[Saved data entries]
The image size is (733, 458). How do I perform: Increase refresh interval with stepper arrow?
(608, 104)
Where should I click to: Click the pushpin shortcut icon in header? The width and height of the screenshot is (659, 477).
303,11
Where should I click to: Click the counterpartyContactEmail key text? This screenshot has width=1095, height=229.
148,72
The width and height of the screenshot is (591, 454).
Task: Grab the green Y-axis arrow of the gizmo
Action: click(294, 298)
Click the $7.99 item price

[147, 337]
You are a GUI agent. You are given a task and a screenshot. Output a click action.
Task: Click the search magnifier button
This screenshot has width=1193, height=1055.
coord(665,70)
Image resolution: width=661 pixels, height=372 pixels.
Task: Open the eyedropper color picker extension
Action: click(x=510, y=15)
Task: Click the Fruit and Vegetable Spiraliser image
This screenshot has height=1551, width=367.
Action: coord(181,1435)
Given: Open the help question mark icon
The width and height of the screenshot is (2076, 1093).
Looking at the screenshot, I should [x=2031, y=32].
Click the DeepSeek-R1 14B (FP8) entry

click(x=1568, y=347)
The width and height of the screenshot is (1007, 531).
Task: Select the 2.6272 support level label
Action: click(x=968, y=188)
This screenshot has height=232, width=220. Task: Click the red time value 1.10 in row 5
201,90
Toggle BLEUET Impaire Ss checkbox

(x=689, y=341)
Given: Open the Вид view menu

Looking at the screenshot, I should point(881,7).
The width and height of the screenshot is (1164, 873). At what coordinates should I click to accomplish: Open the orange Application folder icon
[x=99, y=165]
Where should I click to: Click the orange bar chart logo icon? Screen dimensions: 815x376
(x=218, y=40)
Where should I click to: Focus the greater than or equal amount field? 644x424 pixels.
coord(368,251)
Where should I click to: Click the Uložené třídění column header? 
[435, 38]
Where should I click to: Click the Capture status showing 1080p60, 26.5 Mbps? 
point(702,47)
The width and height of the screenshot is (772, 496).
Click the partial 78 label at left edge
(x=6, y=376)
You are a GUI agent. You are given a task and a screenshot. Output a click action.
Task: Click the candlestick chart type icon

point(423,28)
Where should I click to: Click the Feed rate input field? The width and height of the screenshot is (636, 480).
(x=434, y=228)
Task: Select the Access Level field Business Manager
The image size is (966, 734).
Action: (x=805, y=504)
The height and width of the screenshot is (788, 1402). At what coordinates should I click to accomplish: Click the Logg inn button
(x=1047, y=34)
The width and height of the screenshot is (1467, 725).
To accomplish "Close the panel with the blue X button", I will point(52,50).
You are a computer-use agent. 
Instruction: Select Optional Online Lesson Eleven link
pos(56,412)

#### PROBLEM STATEMENT
Transcribe the listing without any changes, from the line containing "Where should I click to: Click the Feed" through the end of the listing.

#### EXERCISE SOLUTION
Where should I click to: Click the Feed rate input field? The width and height of the screenshot is (636, 480).
(x=434, y=228)
Task: Select the Access Level field Business Manager
The image size is (966, 734).
Action: (x=805, y=504)
The height and width of the screenshot is (788, 1402). At what coordinates should I click to accomplish: Click the Logg inn button
(x=1047, y=34)
The width and height of the screenshot is (1467, 725).
To accomplish "Close the panel with the blue X button", I will point(52,50).
You are a computer-use agent. 
Instruction: Select Optional Online Lesson Eleven link
pos(56,412)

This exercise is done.